* STATED GOAL: Render the material as a JSON list of strings, one string per line. Begin at the line that contains "You are a computer-use" and stop after the line that contains "tap(1160, 305)". Omit blank lines and leave out the pictures.

* DATASET ENTRIES:
..........

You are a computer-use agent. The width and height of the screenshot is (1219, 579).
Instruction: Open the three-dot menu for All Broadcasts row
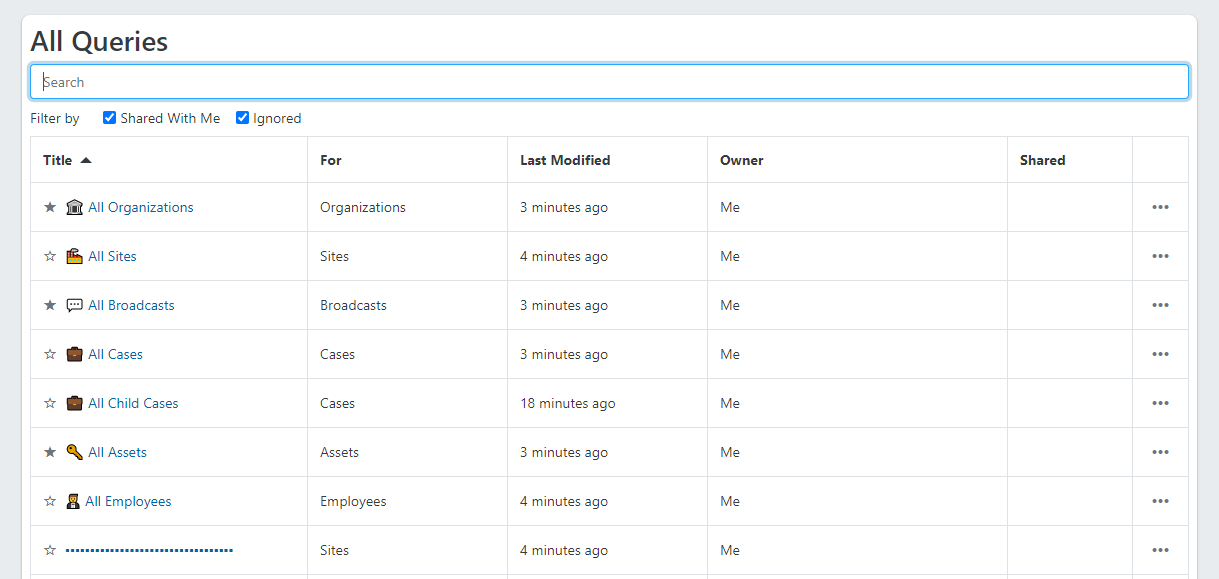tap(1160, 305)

..........

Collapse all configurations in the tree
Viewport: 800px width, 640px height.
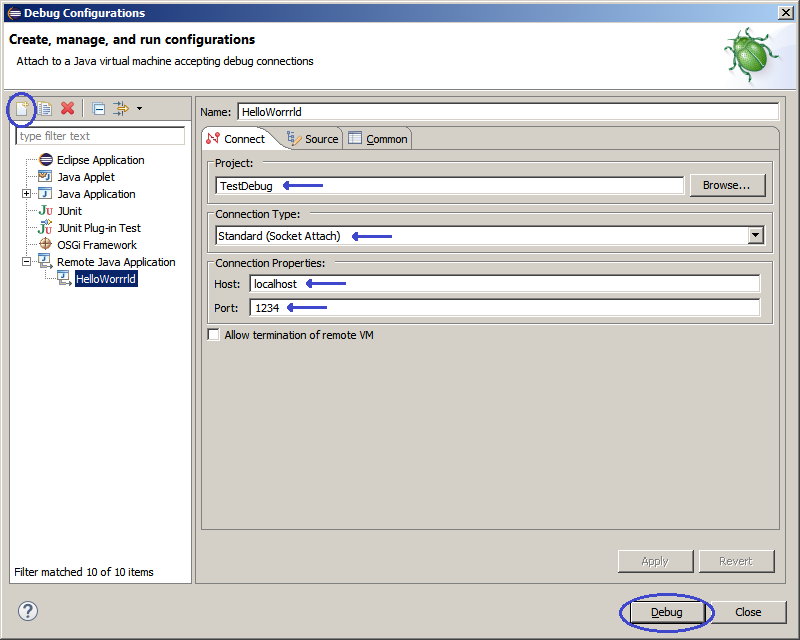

..........

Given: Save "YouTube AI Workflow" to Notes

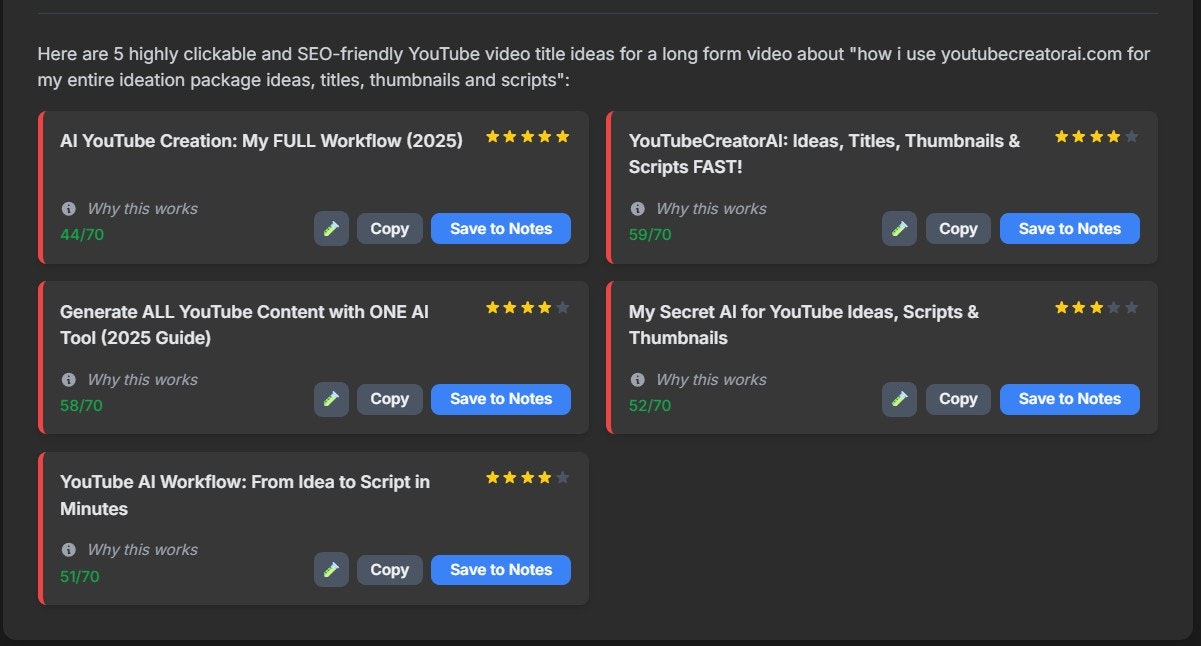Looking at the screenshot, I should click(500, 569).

..........

* RESULT OF THIS EXERCISE:
[
  "You are a computer-use agent. The width and height of the screenshot is (1219, 579).",
  "Instruction: Open the three-dot menu for All Broadcasts row",
  "tap(1160, 305)"
]